So having 33 to one reserve ratio = 33 dollars in loans for 1 dollar in reserves is a huge difference. 33 to one was where our banking system was before our regulators and politicians got religion and started enforcing the laws on our books. They said, the banks went way to far, lets go immediately back to the time tested prudent level of 10% reserves.

Ergo, increasing the reserve requirement to 10% overnight from 33 to one means literally that loans outstanding must decrease by 23/33, i.e around 70% assuming reserves stay constant, and they were actually contracting as loans went bad. Thus tripling the cash in reserves is impossible, as no cash flow is what exposed the debacle in the first place.

So where did the trillion plus the fed and treasury have given to these many times over bankrupt banks go?
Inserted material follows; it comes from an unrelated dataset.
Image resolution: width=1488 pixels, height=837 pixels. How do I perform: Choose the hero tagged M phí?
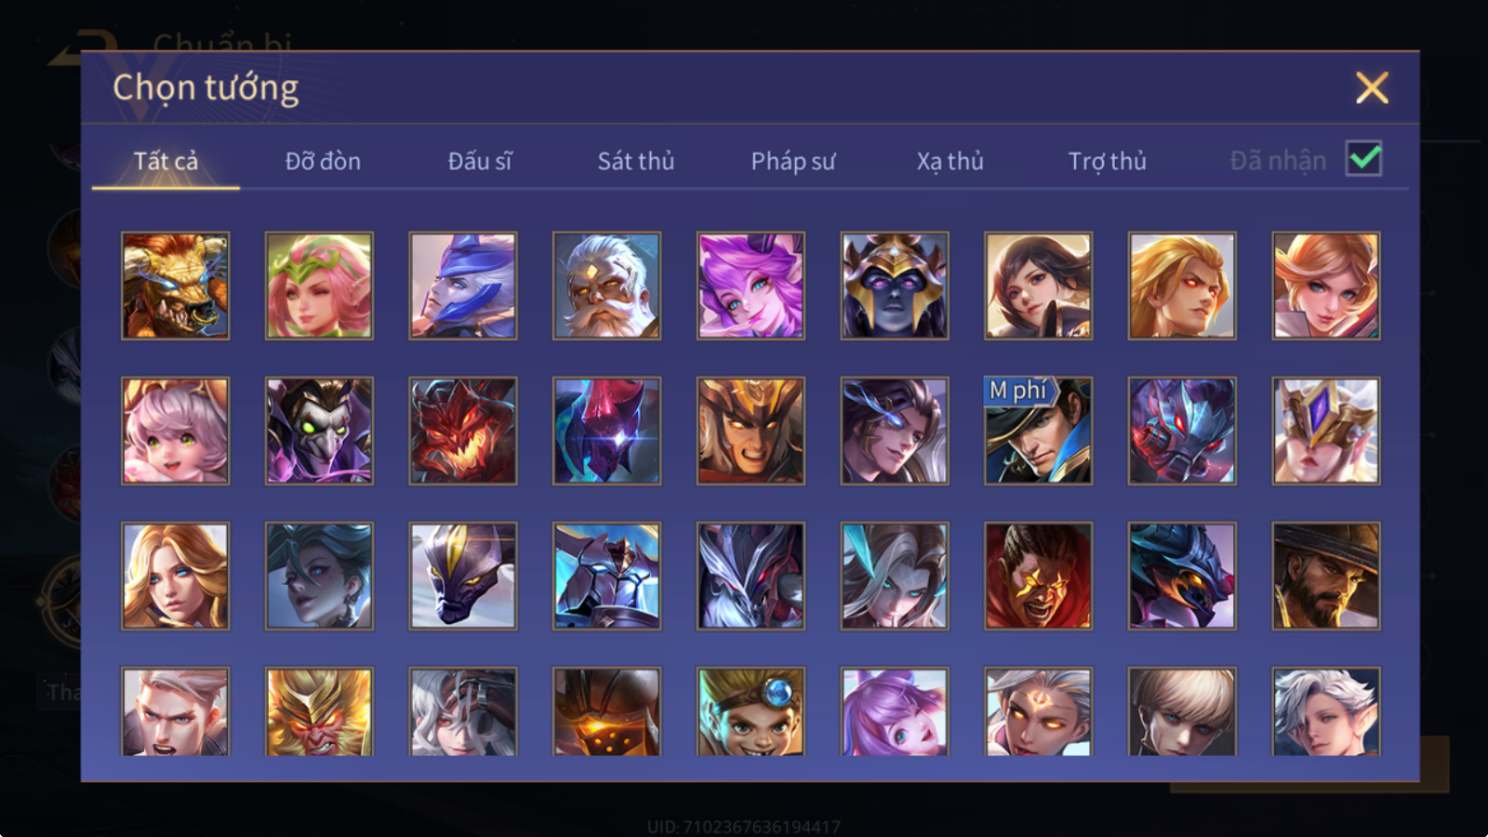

As we will see, it can not go into buying a single new good and service.

Here is how that works. The fed/treasury makes a cash deposit with our taxpayer dollars, immediately without passing go, the banks buy treasuries to hold as cash reserves. Not a single dollar reaches the real economy = us.

The banks must do so to meet their newly imposed imposed 10% reserve requirement.

The only solution to stop this madness is bankrupt the banks. We own them because they lost their depositors monies and we guarantee the deposits.

The people who made these insane, illegal, fraudulent loans must be held accountable and the people who own the bad paper must be made to take the loss and or go bankrupt. No economic recovery is possible with the payments to keep this massive overhead of illegally made and dishonest loans and investments alive.

Recovery from this massive depression demands we enforce Strict Liability on people who make bad bets on the future.

Above all, in the future, no bank must be let to control over 1% of deposits and no government guarantees for private bad bets which is exactly what a loan is. We already guarantee the depositors.